====== INPUT DATA

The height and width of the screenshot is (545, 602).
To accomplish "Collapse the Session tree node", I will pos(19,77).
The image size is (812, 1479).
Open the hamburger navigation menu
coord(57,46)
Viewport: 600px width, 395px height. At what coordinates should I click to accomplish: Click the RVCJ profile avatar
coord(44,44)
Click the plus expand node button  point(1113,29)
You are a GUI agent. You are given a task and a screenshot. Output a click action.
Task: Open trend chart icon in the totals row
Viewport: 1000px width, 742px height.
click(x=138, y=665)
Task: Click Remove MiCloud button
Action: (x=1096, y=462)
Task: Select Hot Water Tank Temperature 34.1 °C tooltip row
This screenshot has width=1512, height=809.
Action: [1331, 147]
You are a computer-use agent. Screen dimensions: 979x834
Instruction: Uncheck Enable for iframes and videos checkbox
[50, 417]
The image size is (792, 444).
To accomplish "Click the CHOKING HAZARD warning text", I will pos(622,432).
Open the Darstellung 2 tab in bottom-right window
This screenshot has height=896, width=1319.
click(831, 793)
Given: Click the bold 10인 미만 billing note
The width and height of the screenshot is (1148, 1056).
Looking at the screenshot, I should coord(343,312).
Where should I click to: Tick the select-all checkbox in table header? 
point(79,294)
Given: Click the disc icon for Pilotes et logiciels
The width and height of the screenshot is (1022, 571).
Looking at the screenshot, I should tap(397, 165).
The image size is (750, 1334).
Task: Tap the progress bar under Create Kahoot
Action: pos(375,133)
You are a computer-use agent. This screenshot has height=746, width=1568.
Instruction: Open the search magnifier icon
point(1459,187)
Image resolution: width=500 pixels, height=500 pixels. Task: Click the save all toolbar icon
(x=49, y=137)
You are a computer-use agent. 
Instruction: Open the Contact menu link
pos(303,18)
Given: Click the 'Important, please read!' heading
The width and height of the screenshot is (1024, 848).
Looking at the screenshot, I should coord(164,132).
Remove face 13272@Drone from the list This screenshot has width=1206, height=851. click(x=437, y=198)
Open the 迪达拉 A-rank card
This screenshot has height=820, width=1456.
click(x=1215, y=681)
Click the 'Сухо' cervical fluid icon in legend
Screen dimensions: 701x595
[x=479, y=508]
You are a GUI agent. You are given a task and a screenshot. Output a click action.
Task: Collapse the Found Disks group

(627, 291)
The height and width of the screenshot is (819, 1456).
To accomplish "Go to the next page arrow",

============

ABOUT THIS EXERCISE ▸
In the entries above, find the line with "The width and height of the screenshot is (1022, 571).", then retype it and every line after it exactly.

YOUR RESPONSE ▸
The width and height of the screenshot is (1022, 571).
Looking at the screenshot, I should tap(397, 165).
The image size is (750, 1334).
Task: Tap the progress bar under Create Kahoot
Action: pos(375,133)
You are a computer-use agent. This screenshot has height=746, width=1568.
Instruction: Open the search magnifier icon
point(1459,187)
Image resolution: width=500 pixels, height=500 pixels. Task: Click the save all toolbar icon
(x=49, y=137)
You are a computer-use agent. 
Instruction: Open the Contact menu link
pos(303,18)
Given: Click the 'Important, please read!' heading
The width and height of the screenshot is (1024, 848).
Looking at the screenshot, I should coord(164,132).
Remove face 13272@Drone from the list This screenshot has width=1206, height=851. click(x=437, y=198)
Open the 迪达拉 A-rank card
This screenshot has height=820, width=1456.
click(x=1215, y=681)
Click the 'Сухо' cervical fluid icon in legend
Screen dimensions: 701x595
[x=479, y=508]
You are a GUI agent. You are given a task and a screenshot. Output a click action.
Task: Collapse the Found Disks group

(627, 291)
The height and width of the screenshot is (819, 1456).
To accomplish "Go to the next page arrow",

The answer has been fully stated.